Diego Ortiz: protomártir del Perú

Ilustración de fray Diego Ortiz, el misionero fiel

La historia de la conquista del Reino del Perú nos regala un sinnúmero de episodios heroicos. En ella están pintados los hombres en toda su dimensión, con luces y sombras, más allá de su etnia y cultura. Relatos alejados de peligrosas dicotomías, tan afectas al liberalismo y el marxismo. Uno de estos hechos es el del último inca de Vilcabamba, Túpac Amaru I y el religioso agustino Diego Ortiz, relatada por el cronista Antonio de la Calancha.

En 1566, los sucesores de Manco Inca, Sayri Túpac y Titu Cusi Yupanqui, firmaron el Tratado de Acobamba con las autoridades castellanas. El primero viajaría a Lima donde sería recibido como rey aliado por los vecinos de la ciudad. Luego de la muerte del Titu Cusi en 1571, subió al poder su medio hermano Túpac Amaru I. Rompiendo el tratado, la tregua y la hospitalidad debida, reinició el bandidaje y ejecutó a los representantes virreinales.

Renegó de la fe y asesinó a los misioneros de su territorio, quienes habían logrado extirpar costumbres inhumanas, como el sacrificio de niños a las huacas. Tupac Amaru I culpó a los agustinos de la muerte del antiguo inca, ya que le suministraron medicinas para salvar su vida. En ese lúgubre paisaje ocurrió un portento milagroso.

El inca odiaba en particular a un agustino, Diego Ortiz, por las reprensiones públicas de sus borracheras, de su idolatría y de su poligamia. A su orden, sus esbirros penetraron en la capilla en que fray Diego celebraba misa. Le sacaron y le propinaron una golpiza, «exigiéndole que, como predicaba la resurrección de los muertos, devolviese la vida al inca». Le arrojaron desnudo al frío de la puna. Luego fue atado a una cruz y azotado, mientras los indios celebraron una parodia de la misa, bebiendo chicha en los cálices mientras vestían los ornamentos. En la cruz, Ortiz pidió agua tal como lo hizo Cristo, ellos le obligaron a beber una mezcla de sal, orines, excrementos y salitre. Él bendecía y rogaba por la conversión de sus agresores.

Al tiempo, fue llevado a la presencia del inca. Como no podía mantenerse en pie, se le horadó un hueco entre las dos mejillas, por el que se le pasó una soga para arrastrarlo como bestia de carga. El inca no se dignó a recibirlo y lo condenó a muerte de forma sumaria. Lo llevaron a una ladera cercana a Marcanay y allí le dieron de palos buscando matarlo. Sin embargo, prodigiosamente, fray Diego no moría. «Manan huañunca», repetían los indios y enfurecidos por ese hecho, además de clavarle espinas debajo de las uñas, lo remataron a flechazos.

A pesar de ello, Diego Ortiz no moría.
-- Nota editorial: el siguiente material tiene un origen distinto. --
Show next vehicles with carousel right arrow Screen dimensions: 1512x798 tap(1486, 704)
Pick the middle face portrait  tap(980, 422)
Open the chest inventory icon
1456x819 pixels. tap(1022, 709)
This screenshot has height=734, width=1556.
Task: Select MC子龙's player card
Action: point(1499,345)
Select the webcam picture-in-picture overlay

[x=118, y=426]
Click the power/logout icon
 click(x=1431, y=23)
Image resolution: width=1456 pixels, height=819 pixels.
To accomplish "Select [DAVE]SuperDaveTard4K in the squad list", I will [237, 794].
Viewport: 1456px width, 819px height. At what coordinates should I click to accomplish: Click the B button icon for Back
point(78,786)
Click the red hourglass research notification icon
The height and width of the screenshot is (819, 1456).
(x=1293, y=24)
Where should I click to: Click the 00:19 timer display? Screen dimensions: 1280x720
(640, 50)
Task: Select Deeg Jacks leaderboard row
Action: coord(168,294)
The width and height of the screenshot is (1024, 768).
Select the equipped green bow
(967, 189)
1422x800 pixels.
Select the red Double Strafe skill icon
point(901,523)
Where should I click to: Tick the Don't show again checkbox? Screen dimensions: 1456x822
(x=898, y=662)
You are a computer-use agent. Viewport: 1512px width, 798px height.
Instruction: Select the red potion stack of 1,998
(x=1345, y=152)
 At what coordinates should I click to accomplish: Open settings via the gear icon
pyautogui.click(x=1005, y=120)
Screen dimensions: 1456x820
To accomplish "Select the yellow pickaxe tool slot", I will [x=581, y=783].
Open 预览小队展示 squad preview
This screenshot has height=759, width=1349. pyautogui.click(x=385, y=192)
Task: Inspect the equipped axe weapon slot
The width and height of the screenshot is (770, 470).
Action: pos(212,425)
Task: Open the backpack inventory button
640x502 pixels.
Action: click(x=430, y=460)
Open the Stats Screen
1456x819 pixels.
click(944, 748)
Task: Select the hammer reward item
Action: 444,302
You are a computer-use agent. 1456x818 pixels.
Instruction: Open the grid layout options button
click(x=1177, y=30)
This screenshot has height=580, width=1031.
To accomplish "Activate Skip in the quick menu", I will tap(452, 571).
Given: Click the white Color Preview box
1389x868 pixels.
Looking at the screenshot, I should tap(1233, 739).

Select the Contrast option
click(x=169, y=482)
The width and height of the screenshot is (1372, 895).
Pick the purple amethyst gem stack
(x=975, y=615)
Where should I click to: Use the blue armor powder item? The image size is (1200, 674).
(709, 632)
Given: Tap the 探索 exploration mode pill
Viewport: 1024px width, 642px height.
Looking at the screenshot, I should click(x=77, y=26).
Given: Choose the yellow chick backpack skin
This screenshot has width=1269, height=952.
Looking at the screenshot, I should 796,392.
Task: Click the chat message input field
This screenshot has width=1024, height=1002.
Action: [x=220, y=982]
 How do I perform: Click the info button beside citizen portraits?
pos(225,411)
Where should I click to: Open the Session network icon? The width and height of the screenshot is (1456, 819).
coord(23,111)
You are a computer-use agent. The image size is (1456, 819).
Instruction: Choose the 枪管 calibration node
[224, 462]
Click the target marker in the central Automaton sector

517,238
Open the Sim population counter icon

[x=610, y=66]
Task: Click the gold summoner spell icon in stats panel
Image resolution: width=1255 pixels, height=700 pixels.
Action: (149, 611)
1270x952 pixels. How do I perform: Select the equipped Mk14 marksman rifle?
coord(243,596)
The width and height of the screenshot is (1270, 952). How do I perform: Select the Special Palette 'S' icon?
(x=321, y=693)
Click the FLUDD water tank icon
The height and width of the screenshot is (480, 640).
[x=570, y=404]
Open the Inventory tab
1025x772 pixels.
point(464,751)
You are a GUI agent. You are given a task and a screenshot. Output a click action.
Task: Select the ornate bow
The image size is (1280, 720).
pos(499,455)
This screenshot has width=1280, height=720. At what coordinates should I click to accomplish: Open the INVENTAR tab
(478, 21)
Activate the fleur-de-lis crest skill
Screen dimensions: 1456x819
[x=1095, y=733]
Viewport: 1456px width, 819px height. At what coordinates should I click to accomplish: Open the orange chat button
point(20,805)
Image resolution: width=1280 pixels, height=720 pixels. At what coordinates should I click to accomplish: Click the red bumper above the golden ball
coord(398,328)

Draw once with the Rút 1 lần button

Decidieron matarlo asfixiado haciéndolo inhalar sahumerios repugnantes, pero el prodigio continuaba. Enloquecidos de odio, porque querían matarlo a toda costa y no podían, le aplastaron el cráneo con macanas causándole la muerte. No satisfechos con ello y temiendo su resurrección, lo empalaron atravesándole un tronco entre las piernas hasta que aflorara en la cabeza y luego lo lapidaron.

Meses después de lo ocurrido, el cuarto virrey del Perú, Francisco de Toledo, declaró la guerra a Túpac Amaru I. Fue vencido y apresado, y luego de ser juzgado por traicionar los tratados, fue descuartizado. A pesar del pedido de clemencia hecho por los religiosos agustinos, compañeros de Ortiz. Después de enterarse del hecho, Felipe II amonestó severamente al virrey Toledo por haber ordenado la ejecución: “Podéis iros a vuestra casa, porque yo os envié a servir reyes, no a matarlos”.

Más allá de todo lo dicho, el martirio de Ortiz dio frutos y se logró la tan ansiada paz y evangelización. El evangelio se extendió con su ejemplo, en Vilcabamba y en todo el Perú. Descubramos en su sacrificio que nuestro país mestizo se construyó en base de muchos trabajos y dolores de españoles probos, tanto indígenas como peninsulares. Que el testimonio de Ortiz se eleven contra del odio y el maniqueísmo de nuestros tiempos.